As a subcontractor, you need to appreciate that the subcontract you (more than likely) sign is going to have you bear risk associated with furnishing manpower to maintain the prime contractor’s schedule and progress. A subcontractor can factor some of this risk into the lump sum amount it agrees to in the subcontract. But, from the general/prime contractor’s perspective, it is very important that this risk is borne by the subcontractor because there is no such thing as a schedule written in stone. The baseline schedule, whether attached to the subcontract or not, will change. Activities will be re-sequenced. Activities will be added. Activities will overlap. Activity start dates and finish dates will change. It is the nature of construction. As a subcontractor, you know all of this because it is the same no matter the project. Schedules are never written in stone — they change on a regular basis.

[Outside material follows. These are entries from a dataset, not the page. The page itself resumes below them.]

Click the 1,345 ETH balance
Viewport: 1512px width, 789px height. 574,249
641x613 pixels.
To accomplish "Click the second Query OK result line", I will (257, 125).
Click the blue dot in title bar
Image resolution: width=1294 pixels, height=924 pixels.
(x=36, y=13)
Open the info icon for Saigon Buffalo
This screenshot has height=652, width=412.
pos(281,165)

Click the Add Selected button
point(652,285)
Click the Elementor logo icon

The subcontract will include a number of provisions that address the schedule, the prime contractor’s discretion to adjust the schedule and supplement the work, and the subcontractor’s requirement to maintain progress. These are provisions that shift risk to the subcontractor including:
- The subcontractor will furnish all manpower to complete its scope of work;
- Time is of the essence with respect to the subcontractor’s performance of its work;
- The prime contractor has the right to decide the time and order of various portions of the subcontractor’s work;
- The subcontractor must prosecute its work in a prompt and diligent manner and at such times as the prime contractor directs;
- The subcontractor must keep itself thoroughly informed as to the overall progress of the project;
- The subcontractor must not delay, hinder, or interfere with the progress of the project;
- The subcontractor must notify the prime contractor within “X” days after the occurrence of the circumstances giving rise to a change (or delay) or else waive such claim for additional time or compensation;
- If the subcontractor fails to furnish sufficient manpower or prosecute the work with promptness and diligence, which is not corrected after “X” days after receiving notice, the prime contractor can declare the subcontractor in default, supplement the subcontractor, terminate the subcontract in whole or in part, and/or complete the subcontract work at the expense of the subcontractor;
- The prime contractor can withhold payments if the subcontractor is unable to comply with subcontractual obligations, perform its work, or is delaying or is in reasonable danger of delaying the work; and
- The subcontractor is required to indemnify the prime contractor for damages resulting from its breaches of the subcontract (which may be an indemnification provision separate from an indemnification for personal injury or property damage claims).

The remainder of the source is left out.